It goes without saying that you must interest your audience, but you must also satisfy them—gratify the curiosity you have earlier aroused. It is all very well to write an "absorbing" story, in which the excitement and expectation are sustained up to the very last scene, but be sure that the theme is essentially such that in the last scenes, if not before, your action will unravel the knot that has become so tantalizingly tangled as the play proceeded. No matter how promising a theme may be in other respects, it is foredoomed to failure if from it comes a plot of which the spectator will say as he goes out, "It was a pretty picture—but I couldn't understand the ending."

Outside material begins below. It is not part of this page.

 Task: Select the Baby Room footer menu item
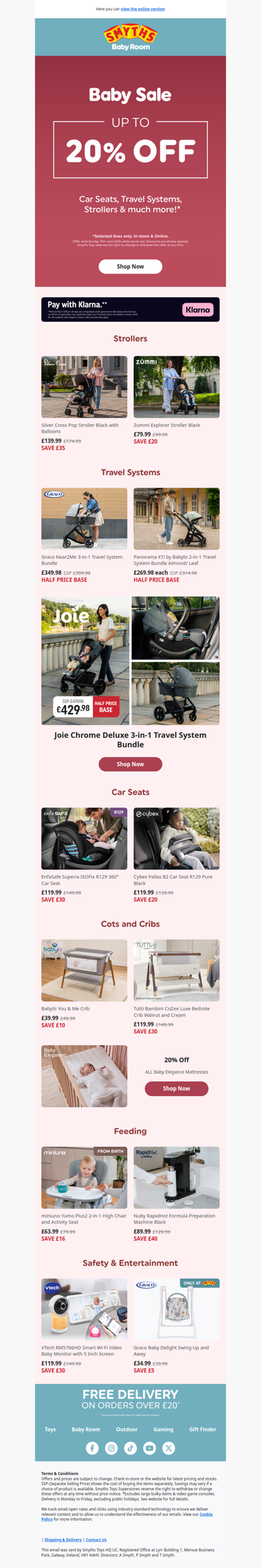click(x=86, y=1429)
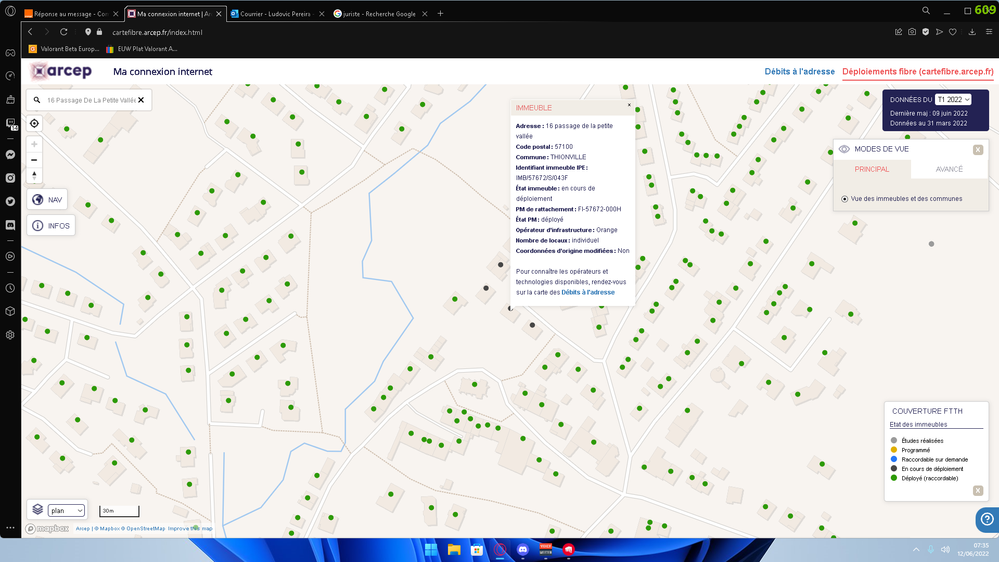Open the plan map style dropdown

[66, 510]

Another thing: If it is important that, in every case, the spectators must be "shown" what happens in the working out of a plot, it is equally important that they be shown why it happens. This also has to do with sound and comprehensible motivation. "It is not so much a case of 'show me,' with the average American, as a common recognition that there must be a reason for the existence of everything created. He is inclined to give every play a fair show, will sit patiently through a lot of straining for effect, if there is a raison d'être in the summing up, but his mode of thought, and it belongs to the constitution of the race, is that of getting at some truth by venturesome experiment or logical demonstration."[13]
Bear that truth in mind, no matter what you write of, and never start anything that you can't finish—which is simply one way of saying, do not start to write a story at all until you have every scene, situation, and incident, so thoroughly planned, motivated and developed in your mind that when you come to write it out in action in the scenario you cannot help making the audience understand the plot. Never attempt to introduce even a single situation without a logical cause; be sure that "there's a reason."
"Break away from the old lines," advises Mr. Nehls, of the American Company. "Try to write scenarios that will hold the interest with a not too obvious ending, with sudden, unexpected changes in the trend of the story."
If the story contains a mystery, do not allow the end to be guessed too soon. Interest thrives on suspense and on expectation. The surprising thing, yet the natural ending, swiftly brought about, marks the climax of a good photoplay plot. Many a promising photoplay script has failed because it did not make good its prophecy. The plot opened well, but "petered out"—the complication was a good one, but the unfolding of the mystery, the result of the struggle, the aftermath of the choice, were disappointing.
And one final word in this connection: The photoplay public loves a "happy ending"—unless it must be forced.
3. The Study of Plot-Structure
A careful study of fictional and dramatic plot will well repay the photoplaywright. But little more can be said here on the technique of plot, though it deserves a treatise in itself; but much will be gained if these few words are taken seriously, and no stories are submitted except those revolving about original, clear-cut, plausible situations showing the lives of human beings in their hour of crisis, and working out the after-results of that crisis with lively, dramatic human interest.
This advice applies even to humor, for humor takes things which are ordinarily serious and by introducing the incongruous makes them laughable. It is the sudden interruption of smooth going, the unexpected shifting of the factors in the problem, the new and surprising condition of affairs, the swift disappointment—it is any of these in countless variety that makes plot possible.
Learn to invent plots. Invent them wholesale—by day, by night. Turn the facts of everyday life into plots. Draw them from jests, from tragedies, from newspapers, from books, from your own heart—and don't omit the heart, whatever else you do omit. At first, invent merely complications; later work out the situation entire. Thus you will cultivate an inventive attitude and at least some good plots are sure to result.